Frenova has more than 260 sites with over 450 principal investigators across the US. It also launched the F1RST UP (Frenova Rapid Start Up) alliance in late 2018 to expedite the startup of clinical trials for the treatment of renal disorders.
Additionally, the American Renal Associates created its investigative site network in 2018 to expand research by providing physician partners and sponsors the ability to reach kidney care patients.
From a regulatory standpoint, the FDA has been calling for greater inclusivity in eligibility criteria to expand patient participation in trials.

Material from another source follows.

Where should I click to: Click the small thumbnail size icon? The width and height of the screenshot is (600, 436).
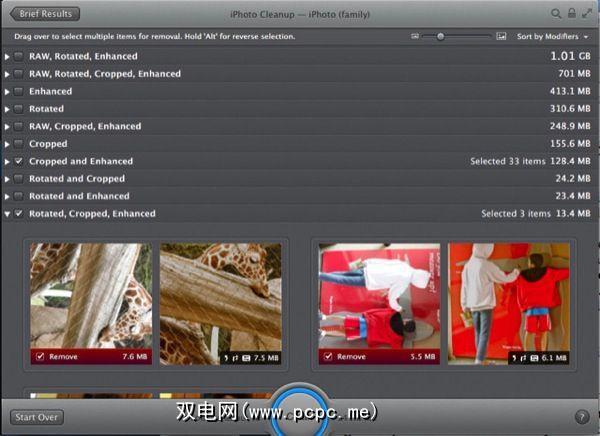click(x=415, y=36)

As such, the agency published four draft guidance’s and one final guidance addressing trial legibility criteria for cancers that often exclude specific patient populations, such as individuals with co-current conditions.
Per the guidances, patients with concurrent conditions, such as organ dysfunction, renal, cardiac, and hepatic dysfunction, are to be included in trials after pharmacokinetic (PK) and pharmacodynamic (PD) testing is concluded. With this guidance, a greater patient population will be able to access clinical trials as care, including those with renal diseases.
Home dialysis trial
CVS Health announced it will initiate a clinical trial on July 17, 2019 to evaluate the safety and efficacy of HemoCare Hemodialysis System for home hemodialysis administration for renal patients.
The clinical trial is set to enroll 70 patients and will be conducted across 10 sites in the US and will be led by CVS Kidney Care, a division of CVS Health. CVS Kidney Care is also working to meet the objectives set out by HHS to expand treatment options for kidney disease.
The home hemodialysis administration system meets the Executive Order’s push for care that enables patients to have a more acceptable quality of life, as the patients can administer treatments at home.
“For those patients who do progress to dialysis, we are working to bring a new solution to the consumer that addresses the current barriers to and limitations of existing dialysis options, and we’re working closely with the US FDA as we evaluate this device,” said Alan Lotvin, EVP and chief transformation officer at CVS Health.
CVS Health said that home hemodialysis may also help facilitate longer, more frequent dialysis treatments as compared to in-center treatments and result in better health outcomes in certain patient populations. The system was developed in collaboration with DEKA Research and Development Corporation.